Exercise
Only the text should be kept: print every entry below exactly and leave each image out.

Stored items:
§ §

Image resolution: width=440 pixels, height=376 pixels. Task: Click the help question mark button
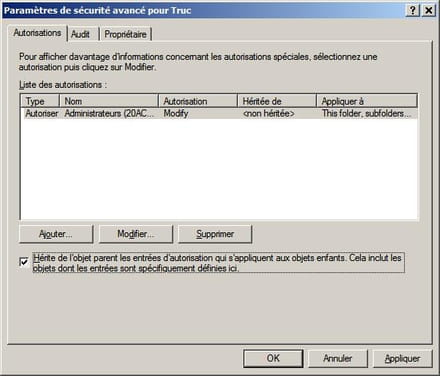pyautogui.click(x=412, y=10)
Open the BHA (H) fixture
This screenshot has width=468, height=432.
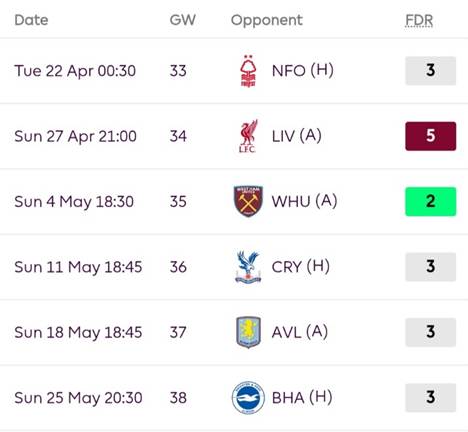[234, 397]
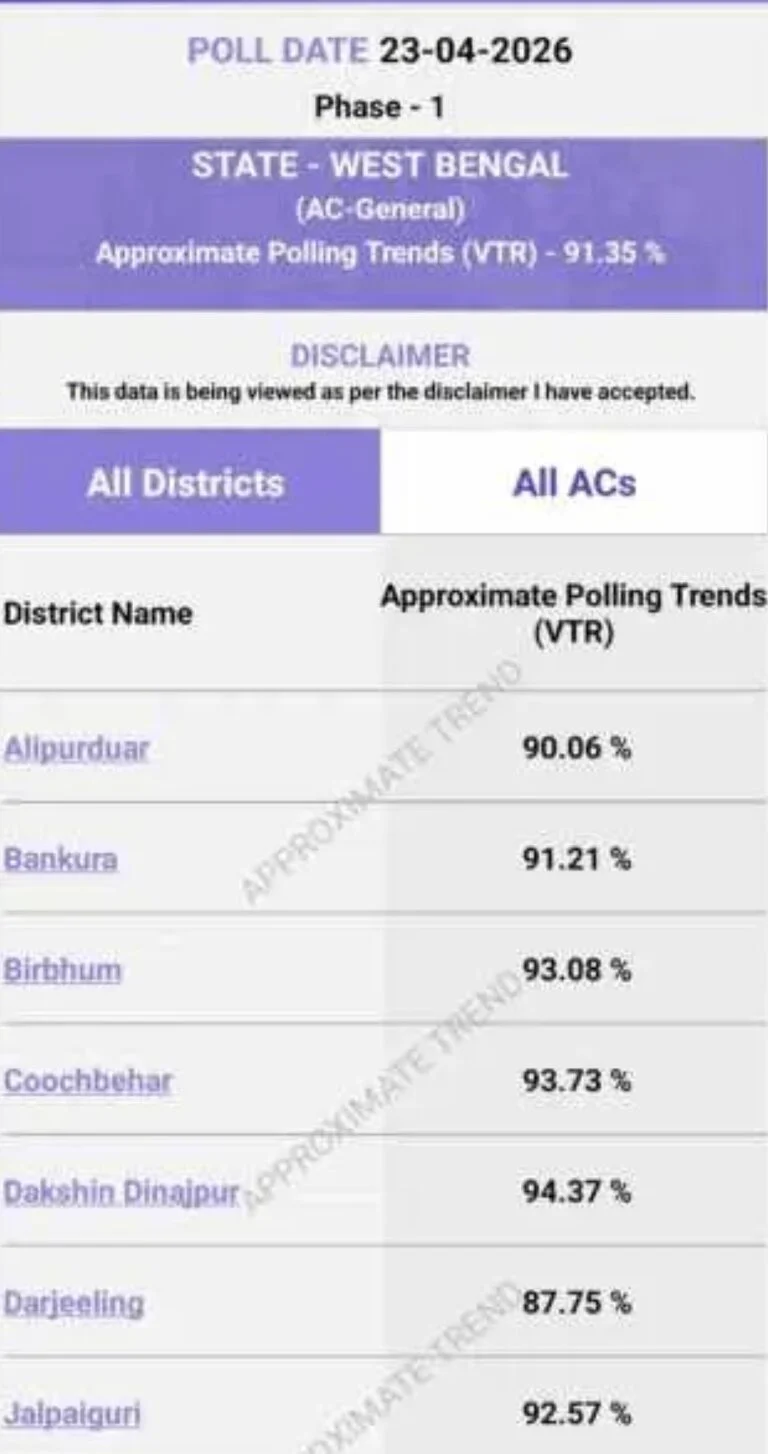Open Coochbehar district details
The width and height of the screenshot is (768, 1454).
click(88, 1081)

§ §

Written solution
Image resolution: width=440 pixels, height=376 pixels. Task: Click the help question mark button
pyautogui.click(x=412, y=10)
Open the BHA (H) fixture
This screenshot has width=468, height=432.
[234, 397]
Open Coochbehar district details
The width and height of the screenshot is (768, 1454).
click(88, 1081)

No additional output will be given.